Set out the listing below as a numbered list, beginning with its first line and running through the line that contains "Open the 测量". Omit any blank lines.
--- DATA SHOWN ---
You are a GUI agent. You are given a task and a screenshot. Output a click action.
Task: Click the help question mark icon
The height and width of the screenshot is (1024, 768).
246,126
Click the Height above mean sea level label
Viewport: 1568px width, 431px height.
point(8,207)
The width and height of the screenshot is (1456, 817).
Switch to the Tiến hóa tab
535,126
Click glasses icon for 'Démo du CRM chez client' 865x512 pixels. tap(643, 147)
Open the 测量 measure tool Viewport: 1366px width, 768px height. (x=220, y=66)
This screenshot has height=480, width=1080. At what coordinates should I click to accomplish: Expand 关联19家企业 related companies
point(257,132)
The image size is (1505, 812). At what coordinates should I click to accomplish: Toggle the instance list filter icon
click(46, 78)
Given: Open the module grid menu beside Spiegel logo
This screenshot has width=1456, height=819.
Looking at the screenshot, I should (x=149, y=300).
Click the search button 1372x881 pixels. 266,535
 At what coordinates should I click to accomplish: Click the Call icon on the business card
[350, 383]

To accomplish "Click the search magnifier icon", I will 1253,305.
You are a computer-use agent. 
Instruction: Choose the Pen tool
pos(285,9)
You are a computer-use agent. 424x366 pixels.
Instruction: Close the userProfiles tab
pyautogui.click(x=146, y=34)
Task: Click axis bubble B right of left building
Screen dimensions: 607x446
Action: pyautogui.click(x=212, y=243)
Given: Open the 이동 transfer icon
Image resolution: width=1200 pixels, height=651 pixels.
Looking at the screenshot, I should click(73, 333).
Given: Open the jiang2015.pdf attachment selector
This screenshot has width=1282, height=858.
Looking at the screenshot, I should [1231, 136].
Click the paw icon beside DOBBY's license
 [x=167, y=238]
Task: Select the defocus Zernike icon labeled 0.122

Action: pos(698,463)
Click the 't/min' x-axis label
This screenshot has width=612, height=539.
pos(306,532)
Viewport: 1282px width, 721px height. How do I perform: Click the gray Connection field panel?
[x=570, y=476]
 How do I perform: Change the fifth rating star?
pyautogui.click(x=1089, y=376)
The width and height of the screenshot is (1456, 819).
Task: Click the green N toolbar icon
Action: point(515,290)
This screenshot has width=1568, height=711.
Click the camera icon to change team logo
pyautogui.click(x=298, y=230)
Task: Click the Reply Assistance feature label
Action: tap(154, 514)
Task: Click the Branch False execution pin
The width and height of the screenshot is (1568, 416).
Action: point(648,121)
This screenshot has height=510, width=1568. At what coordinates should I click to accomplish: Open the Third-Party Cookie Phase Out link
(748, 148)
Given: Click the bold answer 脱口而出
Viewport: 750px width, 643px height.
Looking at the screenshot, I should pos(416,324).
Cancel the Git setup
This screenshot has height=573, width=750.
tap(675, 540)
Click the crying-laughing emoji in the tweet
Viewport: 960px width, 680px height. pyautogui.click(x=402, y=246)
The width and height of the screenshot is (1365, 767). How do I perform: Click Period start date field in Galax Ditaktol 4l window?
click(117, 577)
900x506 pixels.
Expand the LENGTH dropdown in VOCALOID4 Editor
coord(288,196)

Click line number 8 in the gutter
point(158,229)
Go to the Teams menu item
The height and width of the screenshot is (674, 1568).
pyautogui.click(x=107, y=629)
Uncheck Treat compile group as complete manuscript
---
TASK SOLUTION:
1. You are a GUI agent. You are given a task and a screenshot. Output a click action.
2. Task: Click the help question mark icon
3. The height and width of the screenshot is (1024, 768).
4. 246,126
5. Click the Height above mean sea level label
6. Viewport: 1568px width, 431px height.
7. point(8,207)
8. The width and height of the screenshot is (1456, 817).
9. Switch to the Tiến hóa tab
10. 535,126
11. Click glasses icon for 'Démo du CRM chez client' 865x512 pixels. tap(643, 147)
12. Open the 测量 measure tool Viewport: 1366px width, 768px height. (x=220, y=66)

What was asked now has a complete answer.